How to Split a Group Trip: Multi-Currency Expenses, Locked Rates, and Final Settlements

8 min read

Six friends, ten days in Japan. One person books the Airbnb in yen. Another buys bullet train tickets for everyone on their US card. A third covers a group dinner that comes to ¥34,800. Someone else handles two nights at a ryokan while four people split off to Kyoto. By the time you're at the airport heading home, nobody has any idea who owes whom what—or in which currency.

Group travel expense tracking fails for one main reason: people add up costs days or weeks after the trip, using whatever today's exchange rate happens to be. If the yen moved 3% between your Tokyo dinner and the moment you're doing the math, everyone's share shifts—not because you miscalculated, but because you used the wrong rate. Make It Even locks the exchange rate at the date of each expense, so history stays fixed no matter what currencies do later. This guide walks through how to set up a trip group, track expenses as you go, and do a final settlement when you're home.

Set Up the Trip Group Before You Leave

Create a group in Make It Even called something like 'Japan Trip – May 2026' and invite all six travelers. Decide on a base currency—USD works if most of the group is American, but you can choose any of the 14 supported currencies. The base currency is what all balances display in. Each individual expense can be logged in the currency it was actually paid in.

Do this before the trip, not during it. You'll want people to have accounts set up and be familiar with the interface before they're jet-lagged and trying to split a ¥8,500 ramen dinner at 11pm.
=======
### Task description
How would you sum up the guide on splitting group trip expenses in two sentences? None of the data that follows relates to the guide.

### Given information
=======
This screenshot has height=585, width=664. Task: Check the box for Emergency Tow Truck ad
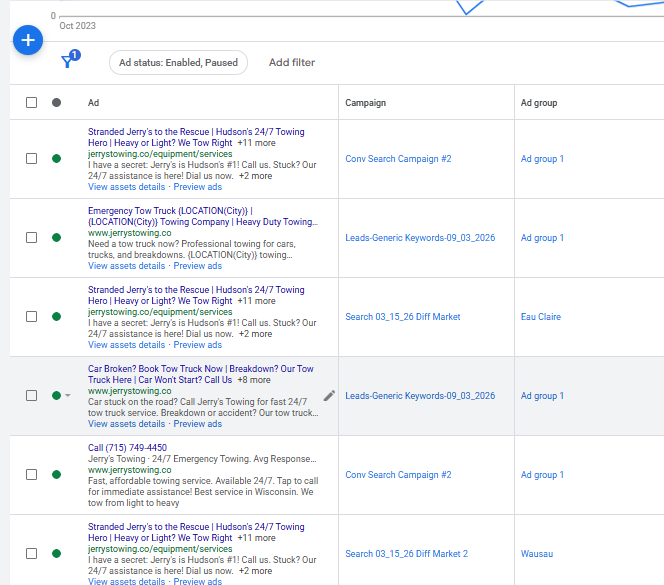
=======
### Answer to the problem
Group travel expense tracking usually fails because people add up costs days or weeks after the trip using that day's exchange rate, so Make It Even locks the rate at the date of each expense to keep history fixed. The guide advises creating the trip group and picking a base currency for displaying balances, from 14 supported ones, before leaving, while each expense can be logged in the currency it was actually paid in.